Un ministre peut-il refuser un sacrement ?

mercredi 30 juillet 2014, par theopedie

En bref : Un ministre ne peut refuser un sacrement que pour un motif raisonnable.

 Administration des sacrements

Celui qui, en raison de sa fonction, a charge d’âmes, est tenu, non seulement en charité mais en justice stricte, d’administrer les sacrements aux fidèles qui lui sont confiés, quand ils les lui demandent raisonnablement (voir par exemple le cas des messes de binage). La demande est raisonnable

  • en danger de mort,
  • avant des fêtes importantes,
  • pour ne pas demeurer en état de péché mortel,
  • pour surmonter de graves difficultés spirituelles,
  • pour obtenir des indulgences.

Mais la demande est déraisonnable quand elle est faite par certains âmes scrupuleuses ou pieuse à des heures indues.

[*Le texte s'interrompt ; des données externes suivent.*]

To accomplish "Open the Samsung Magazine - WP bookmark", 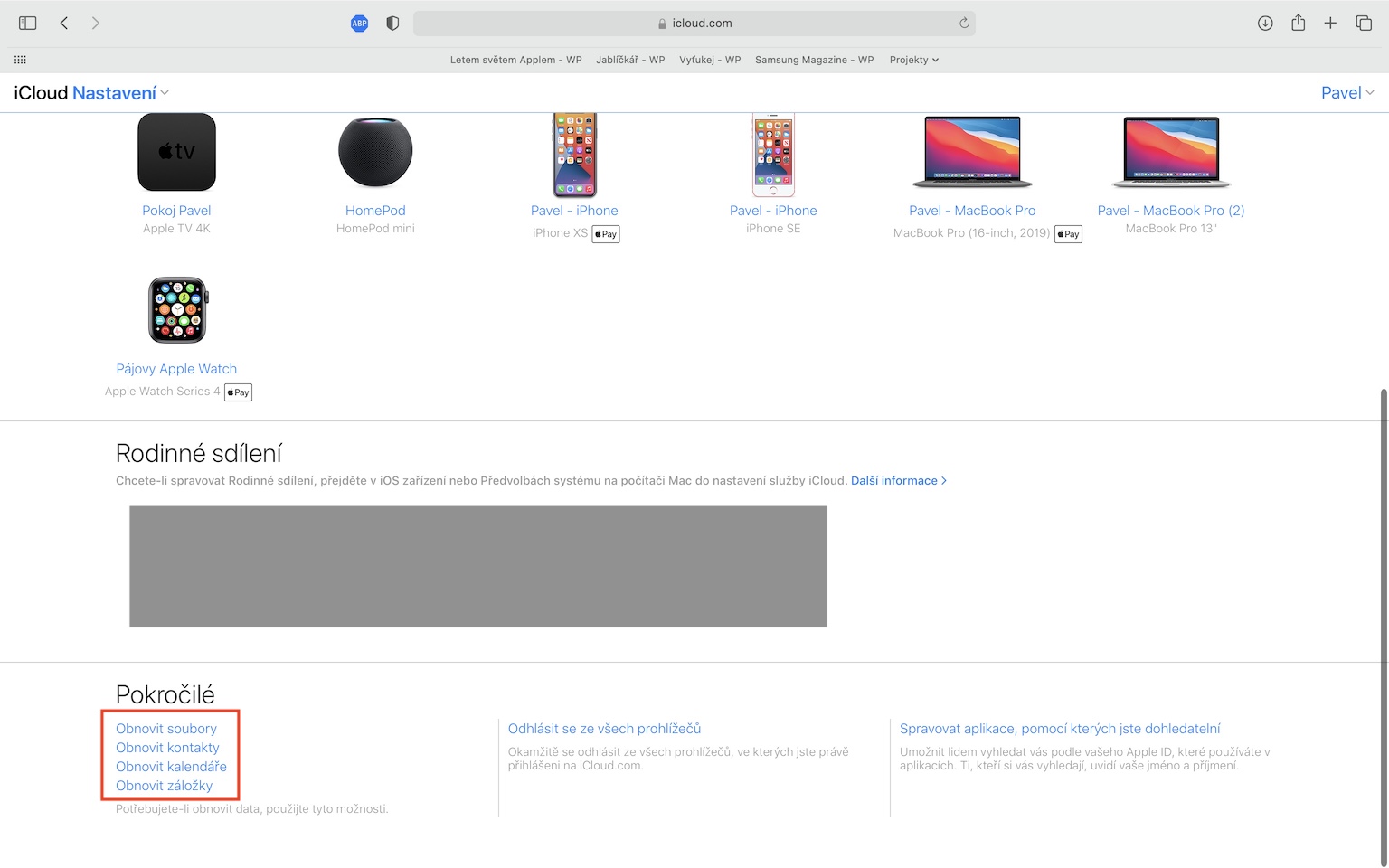I will pyautogui.click(x=814, y=60).
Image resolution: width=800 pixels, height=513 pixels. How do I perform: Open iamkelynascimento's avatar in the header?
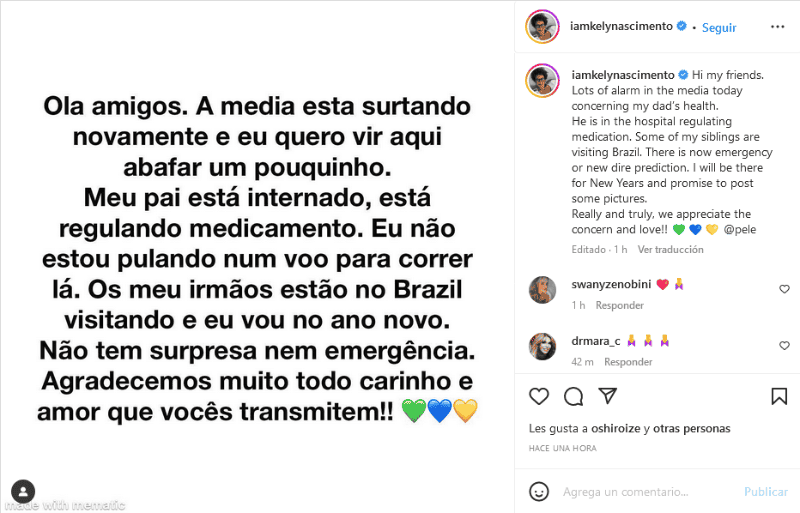[x=542, y=28]
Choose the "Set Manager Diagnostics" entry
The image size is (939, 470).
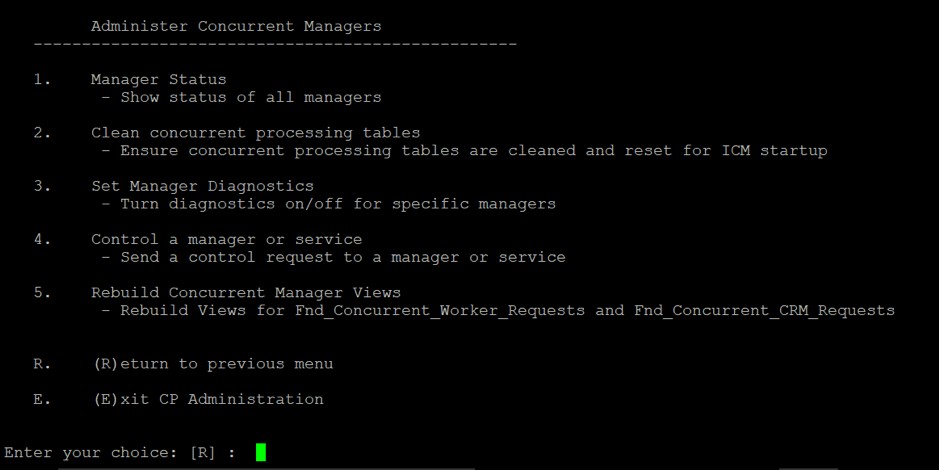(x=202, y=186)
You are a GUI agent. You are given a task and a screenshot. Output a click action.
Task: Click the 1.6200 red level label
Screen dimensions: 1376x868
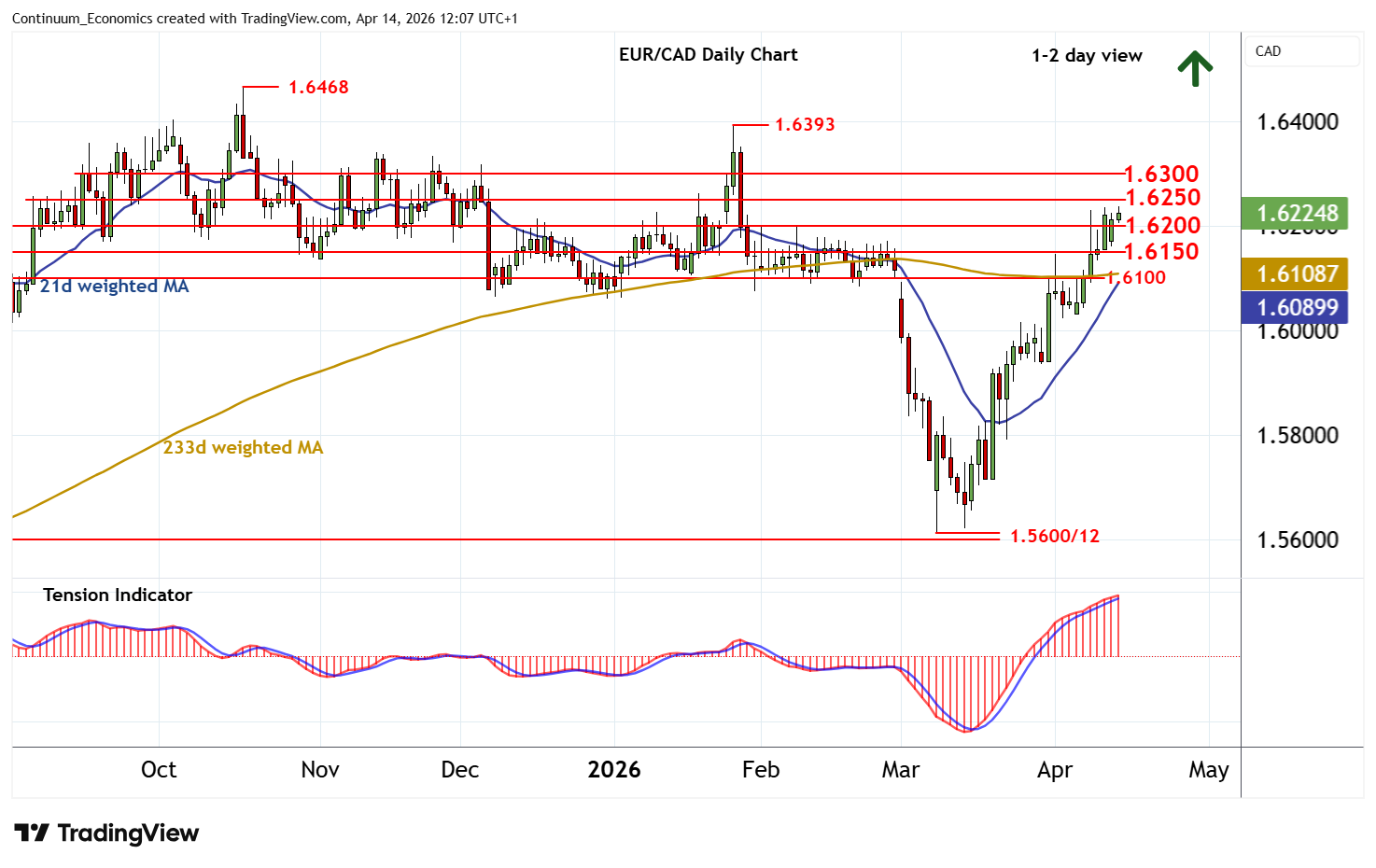pos(1163,225)
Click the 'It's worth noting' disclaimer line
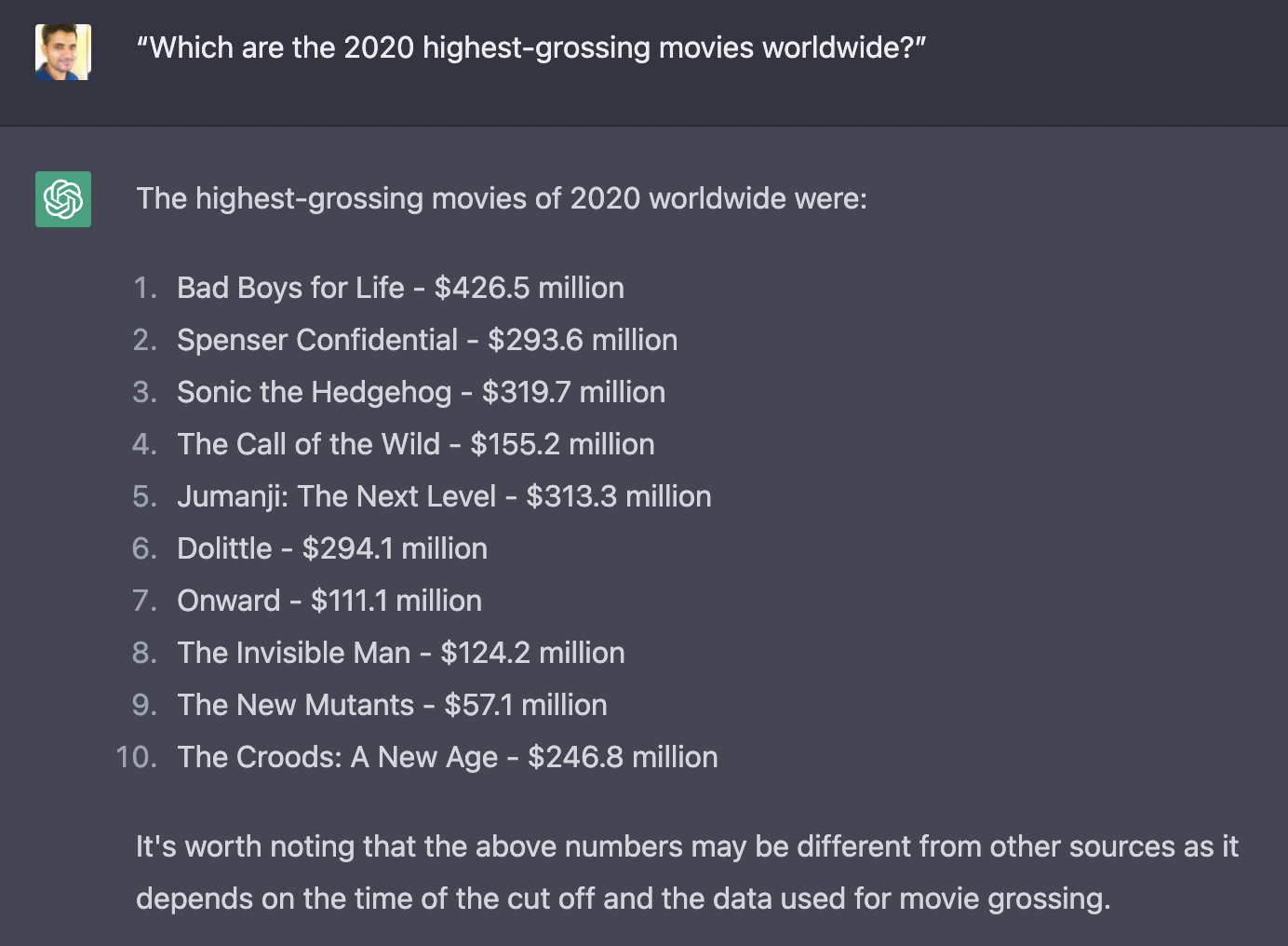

La gravité du péché commis par le ministre est fonction du dommage spirituel causé. Mais celui-là pêche gravement qui assez fréquemment n’administre les sacrements qu’avec mauvaise humeur, et refuse par principe de les administrer les jours ordinaires ou aux malades à contre cœur.

Celui qui n’est pas tenu, en raison de sa charge, d’administrer les sacrements est tenu par charité mais non par précepte de justice. Même si la charité n’oblige pas ordinairement cum gravi incommodo, rappelons qu’en violant la charité, on peut aussi pécher gravement.

 Le refus des sacrements

Celui qui administre les sacrements à un indigne coopère au péché d’autrui. Mais il n’y a pas coopération dans certains cas.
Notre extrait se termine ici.